El día 14 de octubre las Cortes aprobaron el proyecto de Ley de
Amnistía pactado previamente por distintas fuerzas políticas en el marco de las
negociaciones entre el Gobierno y la Oposición parlamentaria. Esta nueva ley de
Amnistía, arbitraria y discriminatoria, viene a demostrar nuevamente el carácter
antidemocrático del Gobierno Suárez, así como el oportunismo político de ciertos
partidos políticos.
Una ola de motines está sacudiendo las cárceles de España. Los presos siguen en las
celdas. Su desesperación está reflejada en la carta que a continuación reproducimos.
»Yo ( ... ), preso, en nombre de todos los presos españoles, pido al pueblo español y
al Gobierno una gracia de perdón para todos los que estamos sufriendo hoy aún la
represión de esa dictadura cruel que nos tiene apartados de esta sociedad que nos quiere
bien a pesar del daño que la podamos causar. Daño leve, pero dentro de cada hombre o
mujer que nos encontramos privados de lo más hermoso por lo que el ser humano puede
luchar y morir: la libertad.
En esta galería, antes de los hechos del sábado día 28, nos encontrábamos 110 hombres,
80 de los cuales estábamos automutilados, por la tensión reinante que ocupa nuestros
cuerpos. Les hechos sucedieron así: sobre las 20,30 del sábado 28, un grupo de reclusos
salieron al centro de vigilancia y desde allí, a gritos, animaron a todas las galerías
que, como un solo hombre, prefirieron dar la sangre y la vida si es preciso. Como
estábamos más del 50% castigados en esta galería, forzaron las puertas, y con cucharas
se abrieron las otras. ¡Todos al patio!
Cada hombre puso su granito de arena para mantener vivo el fuego protector de la entrada
de cada galería... Petates, mantas, todo valía para conservar el fuego y retardar la
entrada de la fuerza antidisturbios. Cinco horas y media estuvimos en el patio.
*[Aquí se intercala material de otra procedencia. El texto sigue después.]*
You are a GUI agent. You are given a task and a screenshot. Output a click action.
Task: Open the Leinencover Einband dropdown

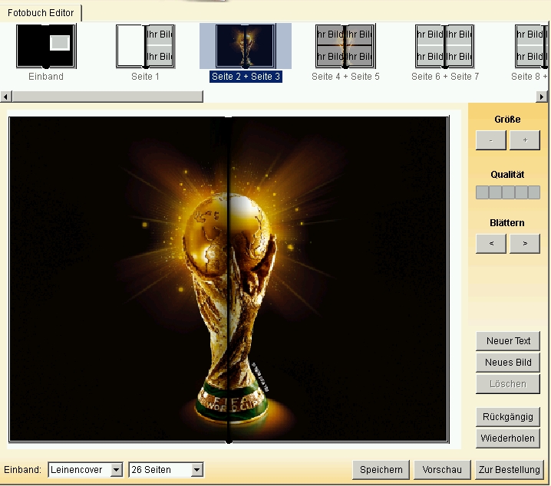point(85,470)
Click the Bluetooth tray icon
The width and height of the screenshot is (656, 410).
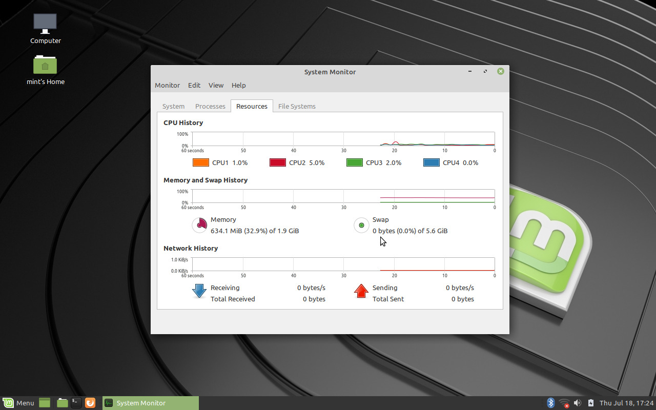click(550, 403)
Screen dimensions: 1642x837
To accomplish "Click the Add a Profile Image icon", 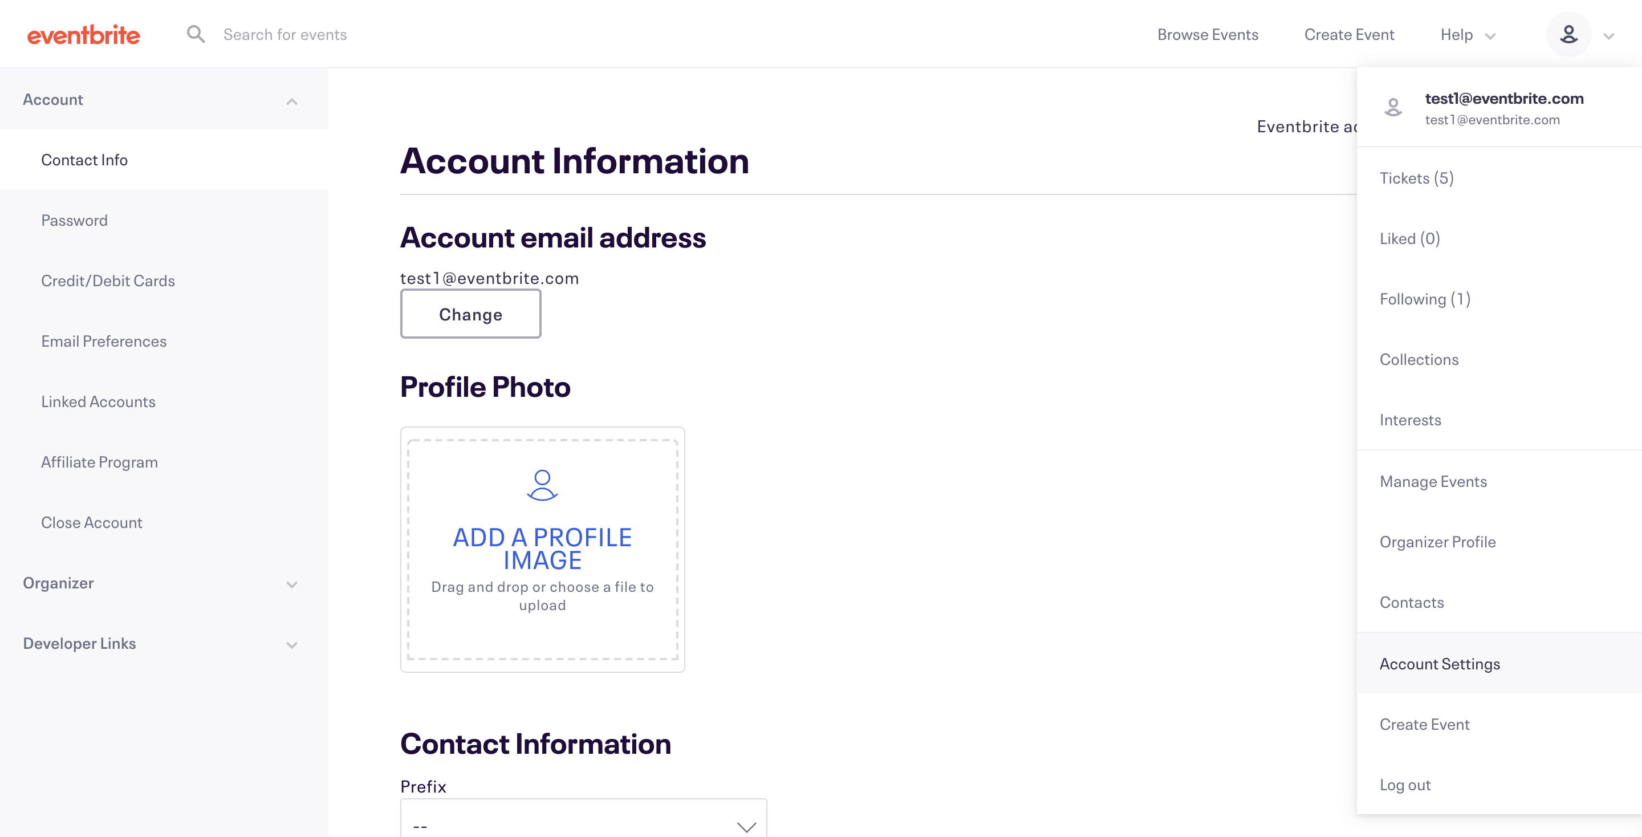I will (541, 483).
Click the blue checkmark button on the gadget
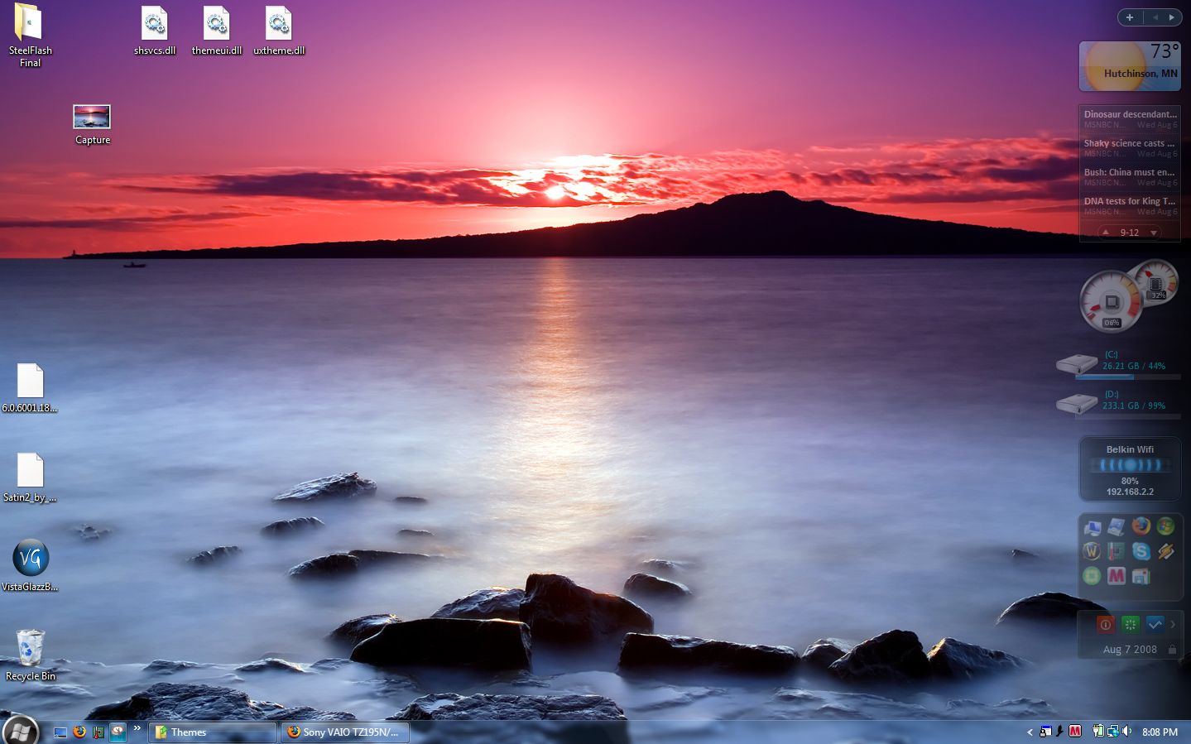The width and height of the screenshot is (1191, 744). pyautogui.click(x=1155, y=625)
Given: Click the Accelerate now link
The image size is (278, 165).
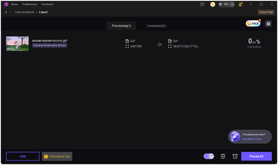Looking at the screenshot, I should (x=251, y=139).
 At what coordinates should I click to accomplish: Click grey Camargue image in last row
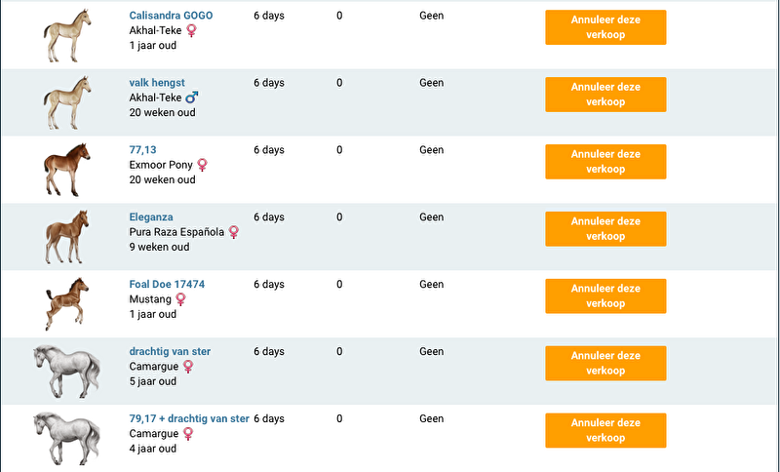[x=66, y=438]
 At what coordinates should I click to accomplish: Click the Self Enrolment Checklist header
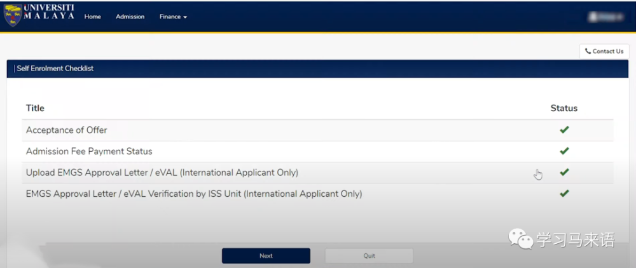pos(55,69)
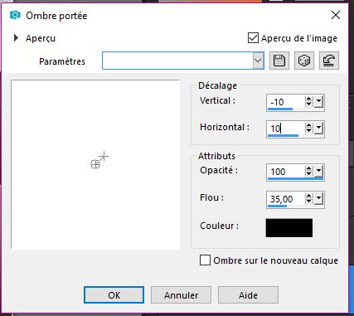Open the Opacité slider popup arrow
Image resolution: width=354 pixels, height=316 pixels.
coord(318,172)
Todo
ardiendo y no quedó nada en la prisión aparte de lo que llevábamos puesto encima.
Hubo varios heridos graves, pero otro muy grave que se quiso suicidar en pro de este
indulto que se nos ha negado tan inhumanamente ese Gobierno que se dice democrático, pero
lo es para los intereses de ellos y engañan al pueblo y al mundo entero... Este intento
de suicidio sucedió a las 21,15 horas aproximadamente. Venía del fondo de la galería
con un petate al hombro y con él se lanzó al fuego, para, así, con su cuerpo, retardar
más la entrada de la Fuerza Pública, pero gracias a la cantidad de agua que le cayó
encima cuando venía por la galería (las tuberías estaban reventadas) y la pronta
intervención de seis compañeros y luego la del practicante-recluso, la cosa no pasó de
ahí.
Tres heridos graves tendidos en el patio, tendidos sobre una manta, y aún pedían que
esas mantas, que cubrían sus cuerpos, las echáramos al fuego también. Sobre la una de
la madrugada se apagó el fuego; entonces se hicieron varias barreras de hombres, todos
con el estómago al aire y unos cortantes de conservas, o cristales, cuchillas de afeitar
y otros objetos. Camisas levantadas y sujetas con la mano izquierda, mientras que con la
derecha sujetábamos los cortes para todos a la vez nos cortáramos el vientre o las
venas.
...Seis reclusos se dirigieron al Teniente Coronel de la Fuerza y se dialogó y se les
hizo saber que si pegaban «estábamos todos dispuestos a cortarnos todo el cuerpo en caso
de que se nos pegue o maltrate». El Teniente Coronel dio su palabra, pero llevábamos 41
horas sin beber y sólo nos han dado sopa y dos rodajas de mortadela y un trozo de carne
que era todo nervio y suela de alpargata... Estamos sin nada de ropa, hacemos las
necesidades en la celda y esto es insoportable. Dormimos unos apretados con otros, los
cuatro componentes de la celda. Con frío y con la celda llena de orines y nuestros
excrementos. No tenemos tabaco, ni peine, nada, nada. Hay varios mutilados... Basta. No
más sangre humana por unos derechos que tan humanamente nos pertenecen... Estamos
desesperados y dispuestos a todo si esto continúa así».